[Doc-SIG] formalizing StructuredText

Edward D. Loper edloper@gradient.cis.upenn.edu
Thu, 22 Mar 2001 08:35:35 EST


> > > 3. Local references (which look like '[this]' or '[1]') are now
> > > supported. 

So, if I understand correctly, this ST::

    This is a [test]
    ..[test] of local references

Would be rendered in HTML as::

    <p>
        This is a <a href="#test">[test]</a>
    </p>
    <p>
        <a name="test">[test]</a> of local references
    </p>

?  I'm not sure how you'd render it in LaTeX..

Can anchors appear anywhere in the document?
Do they have to be their own paragraphs?
Can anchors be treated as footnotes (e.g., by LaTeX)?
What can their contents be?  E.g., can they contain a list item::

    ..[test] * This is a list item

? A list::

    ..[test]
        * Item1
        * Item2

? etc.

> it means a user can regard::
> 
> 	[This] is a local reference
> 
> and::
> 
> 	"This":#this is a local reference
> 
> as the same, which isn't much use *within* a document, but is *very*
> useful for allowing links from outside.

Are we expecting people to *want* to link into a document from 
outside?  I can't see ever having any use for that when writing
API docs...

> A tool like TeX would need some untangling of the
> '#this' to just 'this' for use in its '\xref', but that's hardly
> difficult.

Hm.. maybe I just don't know enough LaTeX. :)

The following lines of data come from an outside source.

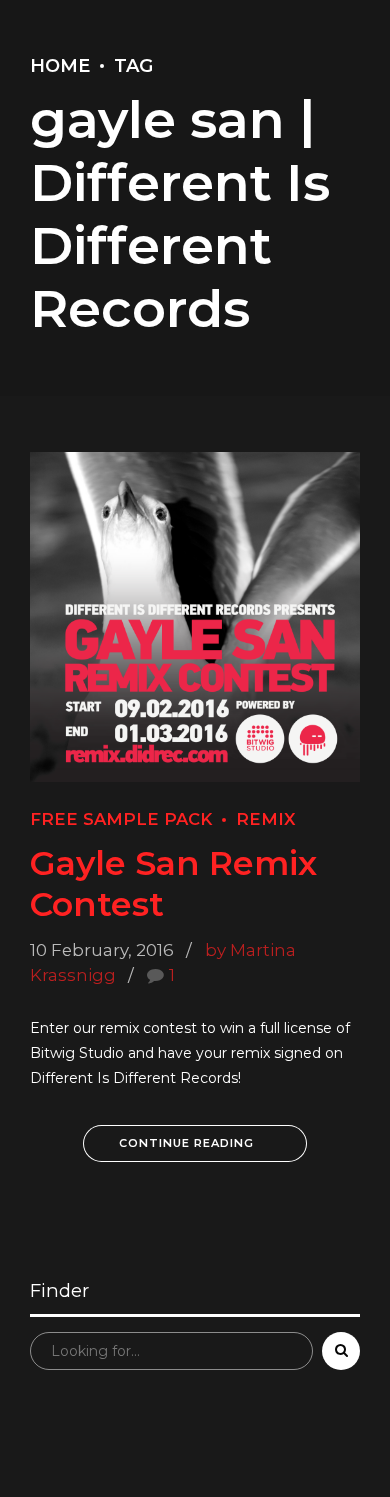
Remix (266, 819)
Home (60, 66)
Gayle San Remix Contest (173, 882)
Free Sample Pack (121, 819)
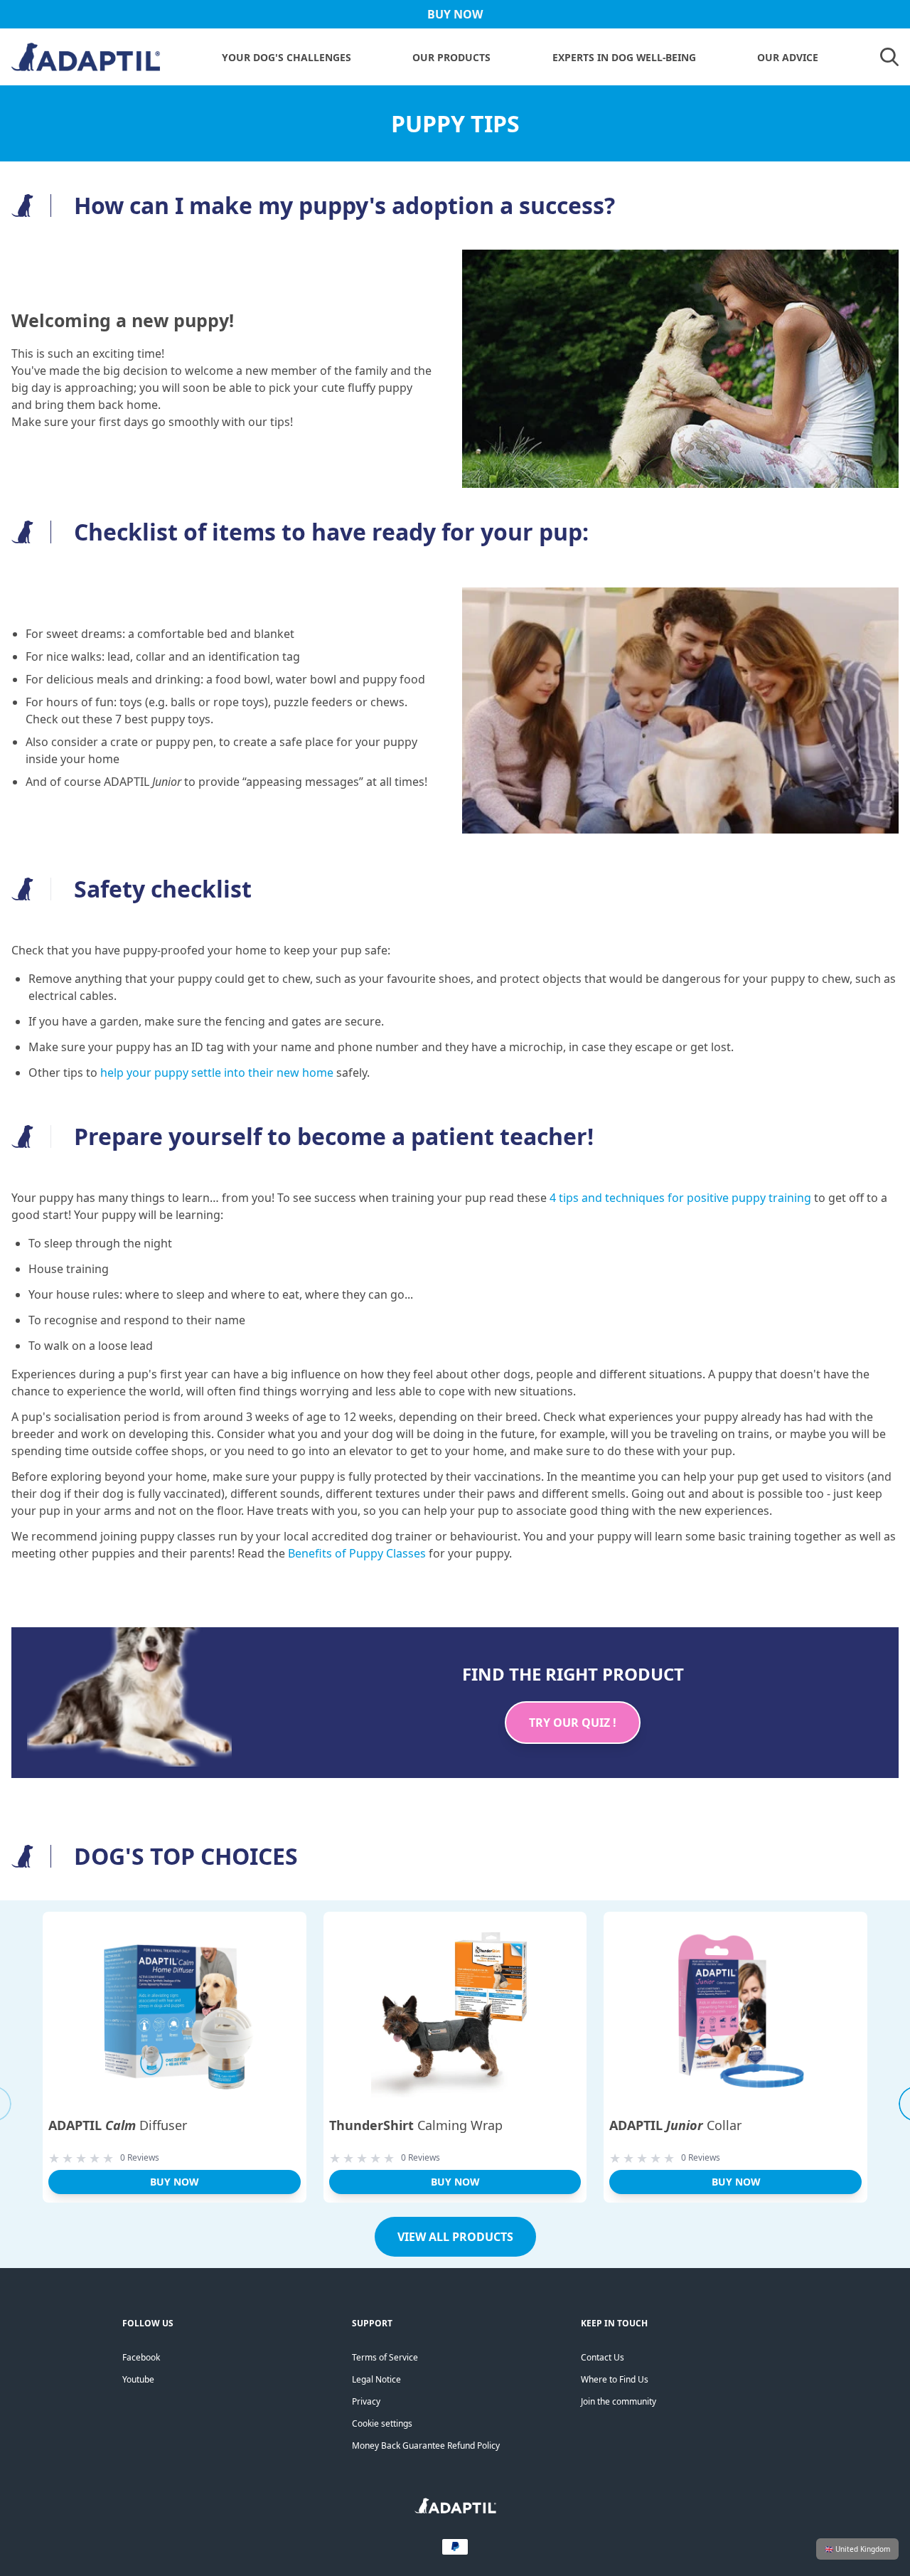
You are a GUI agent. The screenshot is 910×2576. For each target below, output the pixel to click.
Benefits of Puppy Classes (357, 1553)
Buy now (174, 2181)
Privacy (366, 2401)
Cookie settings (382, 2423)
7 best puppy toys (162, 719)
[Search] (889, 57)
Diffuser (117, 2125)
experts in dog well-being (624, 57)
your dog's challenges (286, 57)
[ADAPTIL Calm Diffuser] (174, 2013)
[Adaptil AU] (455, 2510)
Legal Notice (376, 2379)
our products (451, 57)
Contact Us (602, 2357)
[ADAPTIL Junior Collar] (735, 2013)
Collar (675, 2125)
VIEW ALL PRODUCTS (455, 2237)
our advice (787, 57)
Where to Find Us (614, 2379)
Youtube (138, 2379)
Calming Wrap (416, 2125)
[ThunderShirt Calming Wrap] (455, 2013)
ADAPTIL (142, 781)
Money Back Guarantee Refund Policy (426, 2445)
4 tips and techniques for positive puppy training (680, 1197)
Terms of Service (385, 2357)
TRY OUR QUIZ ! (572, 1722)
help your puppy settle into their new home (216, 1072)
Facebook (141, 2357)
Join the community (618, 2401)
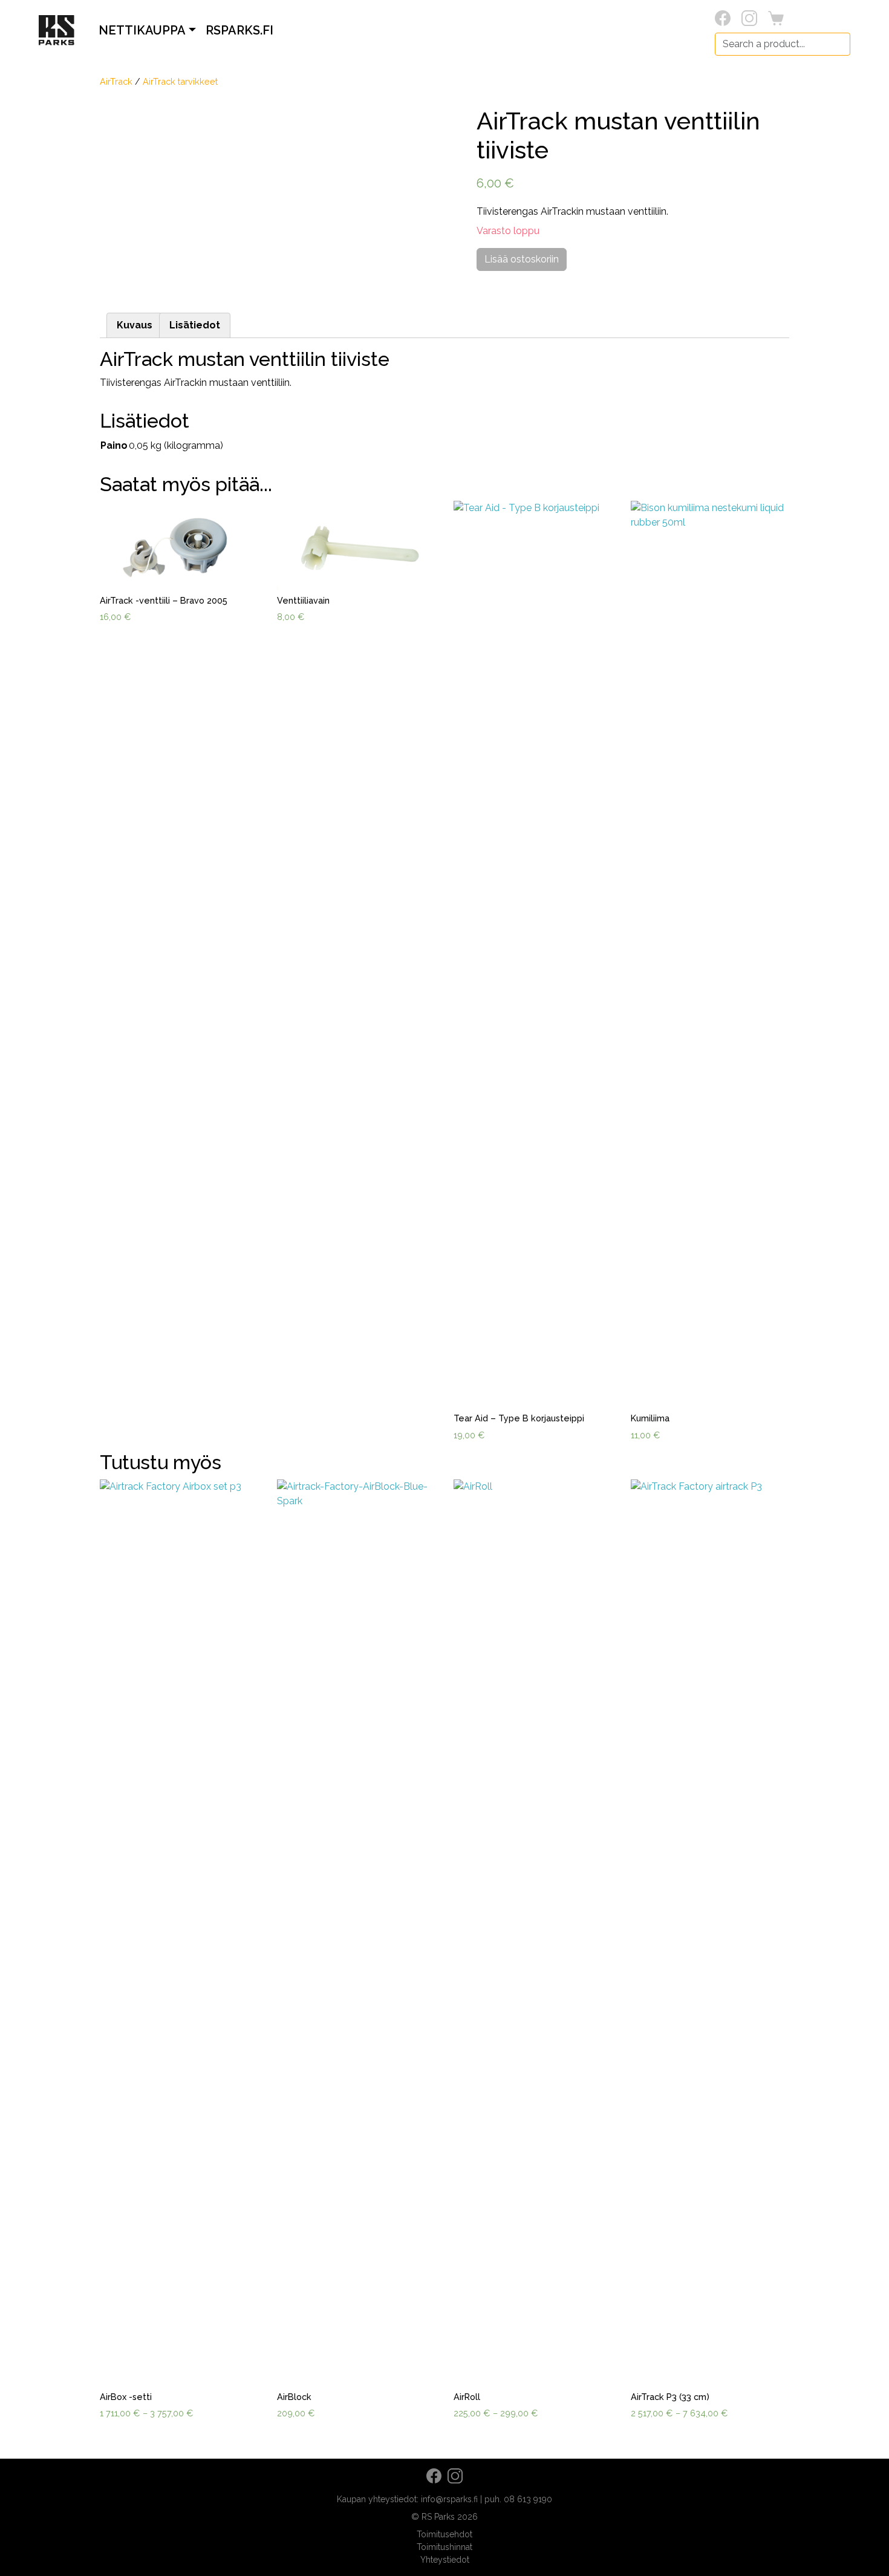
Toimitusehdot (444, 2534)
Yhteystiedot (444, 2560)
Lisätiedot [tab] (194, 325)
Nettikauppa (142, 30)
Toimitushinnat (444, 2547)
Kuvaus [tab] (134, 325)
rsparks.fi (239, 30)
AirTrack (116, 81)
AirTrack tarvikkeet (180, 81)
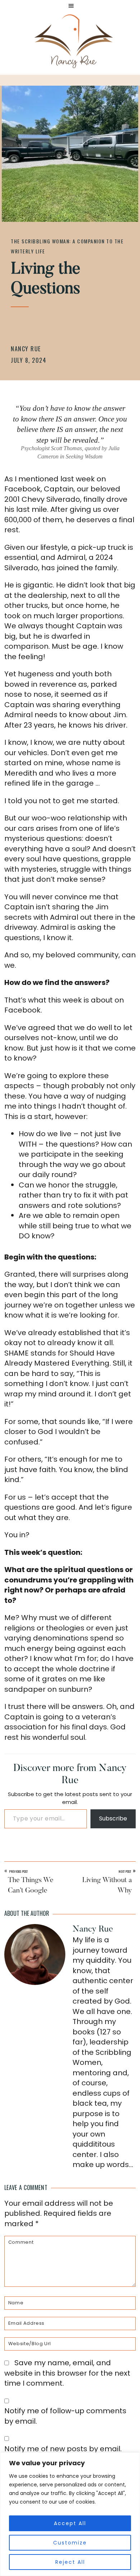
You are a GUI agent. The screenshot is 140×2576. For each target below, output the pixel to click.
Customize (70, 2542)
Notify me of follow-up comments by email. (65, 2416)
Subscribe (113, 1818)
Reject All (70, 2562)
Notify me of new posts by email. (63, 2449)
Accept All (70, 2523)
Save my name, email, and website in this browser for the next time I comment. (67, 2373)
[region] (70, 2514)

[about handling multi-paragraph list items]
>>   1. some text
>>
>>      some more text
> and this gets "flattened" to be::
> 
> 	<oitem>
> 	<para>

I would argue that it would be more appropriate to use::
    <oitem>
        <bullet>1.</bullet>
        <para>some text</para>
        <para>some more text</para>
    </oitem>

Also, what would your "flattening" do with::

    1. some text

       some more text

           even more indented

> (if we had::
> 
> 	This is a paragraph.
> 
> 	   And so is this.
> 
> then the flattening phase would say to itself "aha - a paragraph within
> a paragraph - presumably the user *meant* something by that", and in
> this case it would produce::
> 
> 	<para>
> 	<block>
> 	   <para>

Can these nest arbitrarily deeply, if they keep indenting?

> > > 5. The RE used for detecting URLs has become more
> > > sophisticated. There are some associated rules
> >
> > Hm.. I don't look forward to formalizing this, and trying to get STNG
> > to agree with your regexps :)
> 
> STNG has its own REs. They don't make much sense to me (or didn't last
> time I looked at them). In some cases, they just didn't work very well.
> Oh well.

Well, then, we should convince them to change them! :)

> But I don't see why *formalising* it is a problem?

It's just nice to have formalisms that don't contain big 
difficult-to-explain regular expressions.  It makes the 
formalism harder to understand.

> > Note also that it should be possible to generate the "long RE
> > expression" in a *principled* way, given a formalization, so that
> > it will detect *all* errors, not just *common* errors.
> 
> This I don't understand - I'm not sure what you mean by "in a principled
> way", and I'm also not sure what you mean by "all errors, not just
> common errors".
> But this will doubtless become clearer to me as STminus progresses (I
> begin to suspect you may regret that name some day, as it becomes more
> capable and more clearly sufficient-to-itself).

Anything whose meaning is not defined by the formalism is invalid.  It
should be possible for a user to ask a tool to tell them if they use
any invalid forms -- that way, they are guaranteed that what they
have written will be interpreted as specified by the *formalism*,
regardless of which implementation/tool they happen to be using (unless
that tool has a bug).  And given a formalism, it is possible to detect
invalid forms in a principled way.

-Edward